For the sake of protein stability and targeted application as blood substitutes, formulation customization of hemoglobin-loaded polymeric particles (HbP) was conducted via a double emulsion method. Screening of the emulsification parameters was firstly performed for the stability of Hb, and the structure and functions of recovered Hb could be well preserved via CD and UV-vis spectroscopy investigation. In the optimized conditions, Hb was loaded into the polymeric matrix formed of three material compositions.

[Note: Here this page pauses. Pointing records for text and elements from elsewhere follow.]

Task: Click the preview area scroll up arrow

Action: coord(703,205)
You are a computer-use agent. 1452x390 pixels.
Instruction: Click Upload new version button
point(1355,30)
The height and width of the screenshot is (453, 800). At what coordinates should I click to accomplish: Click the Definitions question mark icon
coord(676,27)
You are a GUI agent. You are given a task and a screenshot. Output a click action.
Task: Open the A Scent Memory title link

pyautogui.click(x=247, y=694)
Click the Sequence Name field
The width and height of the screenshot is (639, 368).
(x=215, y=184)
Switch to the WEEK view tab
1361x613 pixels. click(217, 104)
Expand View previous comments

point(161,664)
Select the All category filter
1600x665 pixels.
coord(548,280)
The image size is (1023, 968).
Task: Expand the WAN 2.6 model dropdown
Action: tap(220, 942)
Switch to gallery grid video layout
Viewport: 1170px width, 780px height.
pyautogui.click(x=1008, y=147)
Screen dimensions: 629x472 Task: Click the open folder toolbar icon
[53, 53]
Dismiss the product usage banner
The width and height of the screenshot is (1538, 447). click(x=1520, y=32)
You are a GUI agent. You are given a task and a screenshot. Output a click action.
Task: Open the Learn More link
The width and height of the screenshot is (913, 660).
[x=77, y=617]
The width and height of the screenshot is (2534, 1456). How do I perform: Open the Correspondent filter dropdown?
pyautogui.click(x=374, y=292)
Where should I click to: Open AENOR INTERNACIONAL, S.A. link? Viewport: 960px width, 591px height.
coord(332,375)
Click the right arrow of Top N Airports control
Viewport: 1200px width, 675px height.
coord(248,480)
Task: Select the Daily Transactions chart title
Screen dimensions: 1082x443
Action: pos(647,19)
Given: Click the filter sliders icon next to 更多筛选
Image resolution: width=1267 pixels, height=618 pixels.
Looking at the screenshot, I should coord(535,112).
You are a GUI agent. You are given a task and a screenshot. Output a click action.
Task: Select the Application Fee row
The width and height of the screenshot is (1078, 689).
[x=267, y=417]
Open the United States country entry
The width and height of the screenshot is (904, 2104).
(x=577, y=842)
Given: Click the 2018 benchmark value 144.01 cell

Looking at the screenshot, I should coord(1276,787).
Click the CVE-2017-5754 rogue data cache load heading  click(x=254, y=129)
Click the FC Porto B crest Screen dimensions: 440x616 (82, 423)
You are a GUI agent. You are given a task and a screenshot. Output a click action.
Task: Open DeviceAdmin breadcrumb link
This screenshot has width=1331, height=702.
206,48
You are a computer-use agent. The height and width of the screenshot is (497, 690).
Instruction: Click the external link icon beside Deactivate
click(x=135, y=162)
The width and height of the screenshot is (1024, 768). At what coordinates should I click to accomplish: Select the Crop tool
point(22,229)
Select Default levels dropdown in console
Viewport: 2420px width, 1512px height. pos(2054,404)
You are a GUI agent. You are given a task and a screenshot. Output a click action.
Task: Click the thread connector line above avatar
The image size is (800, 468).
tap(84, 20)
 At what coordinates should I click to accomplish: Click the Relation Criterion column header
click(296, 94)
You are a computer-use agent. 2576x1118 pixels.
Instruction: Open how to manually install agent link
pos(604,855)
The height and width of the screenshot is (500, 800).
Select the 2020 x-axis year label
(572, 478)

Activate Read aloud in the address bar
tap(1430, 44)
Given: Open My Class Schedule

They were poly(ϵ-caprolactone)(PCL), poly(ethylene glycol)-block-poly(allyl glycidyl ether) (functionalized with mercaptopropionic acid)-block-poly(ϵ-caprolactone) (PEG-PAGE(MPA)-PCL), and the blend of the two polymers. The morphology, internal structure, in vitro leakage and hemocompatibility of the HbP products were characterized in detail, and the encapsulation mechanism was explored by the combined analysis of the encapsulation efficiency, non-specific protein adsorption and in vitro leakage studies. Results showed that the burst release effect found in homopolymers could be alleviated by use of block copolymers due to the reduced protein adsorption, and completely avoided by further cross-linking of particles through carbonyl-amino condensation reactions. The amphiphilic copolymers showed relatively high stability in blood and no interference with blood components compared with hydrophobic PCL. These results suggest that both the optimization of emulsion formation and material composition are prerequisite for stable formulations of Hb encapsulated in polymeric particles.